VK_EXT_host_image_copy.proposal
This document identifies inefficiencies with image data initialization and proposes an extension to improve it.
Problem Statement
Copying data to optimal-layout images in Vulkan requires staging the data in a buffer first, and using the GPU to perform the copy. Similarly, copying data out of an optimal-layout image requires a copy to a buffer. This restriction can cause a number of inefficiencies in certain scenarios.
Take initializing an image for the purpose of sampling as an example, where the source of data is a file. The application has to load the data to memory (one copy), then initialize the buffer (second copy) and finally copy over to the image (third copy). Applications can remove one copy from the above scenario by creating and memory mapping the buffer first and loading the image data from disk directly into the buffer. This is not always possible, for example because the streaming and graphics subsystems of a game engine are independent, or in the case of layering, because the layer is given a pointer to the data which is already loaded from disk.

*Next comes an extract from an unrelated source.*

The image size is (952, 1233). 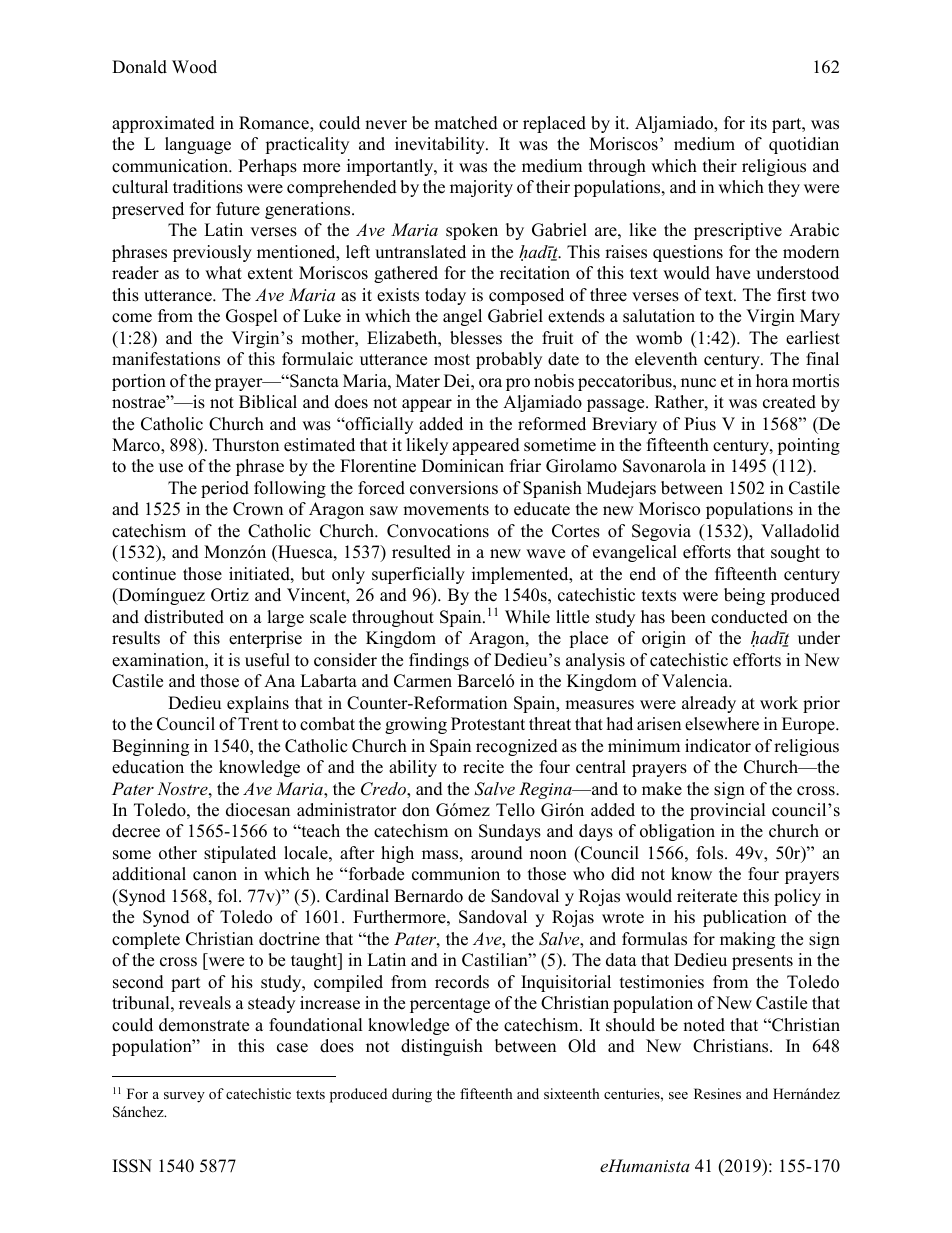 What do you see at coordinates (194, 67) in the screenshot?
I see `Wood` at bounding box center [194, 67].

The extra copy involved due to it going through a buffer is not just a performance cost though. The buffer that is allocated for the image copy is at least as big as the image itself, and lives for a short duration until the copy is confirmed to be done. When an application performs a large number of image initialization at the same time, such as a game loading assets, it will momentarily have twice as much memory allocated for its images (the images themselves and their staging buffers), greatly increasing its peak memory usage. This can lead to out-of-memory errors on some devices.

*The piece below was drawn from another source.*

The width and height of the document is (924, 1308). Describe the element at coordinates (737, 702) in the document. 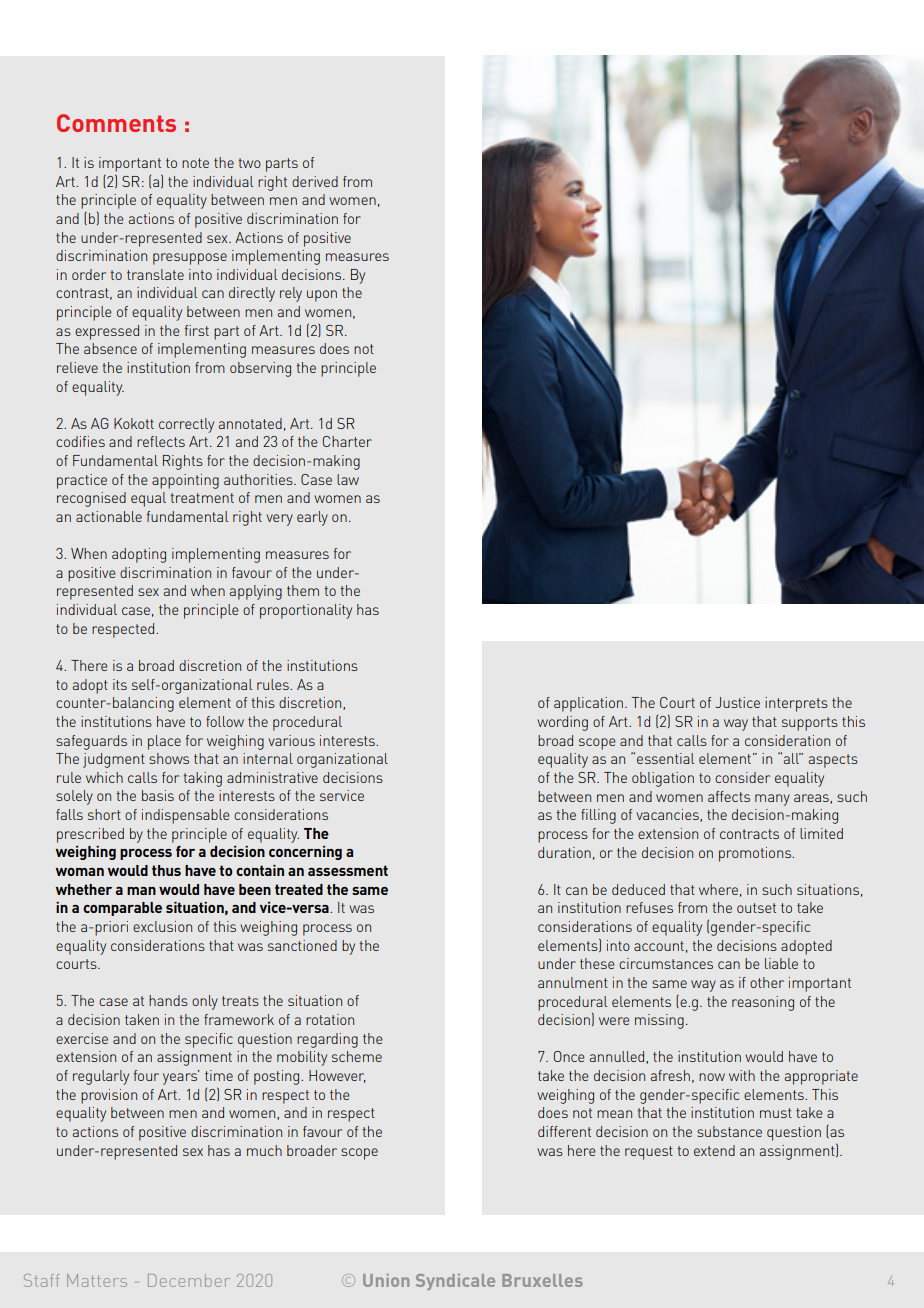

I see `Justice` at that location.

This document proposes an extension that allows image data to be copied from/to host memory directly, obviating the need to perform the copy through a buffer and save on memory. While copying to an optimal layout image on the CPU has its own costs, this extension can still lead to better performance by allowing the CPU to perform some copies in parallel with the GPU.
Proposal
An extension is proposed to address this issue. The extension’s API is designed to be similar to buffer-image and image-image copies.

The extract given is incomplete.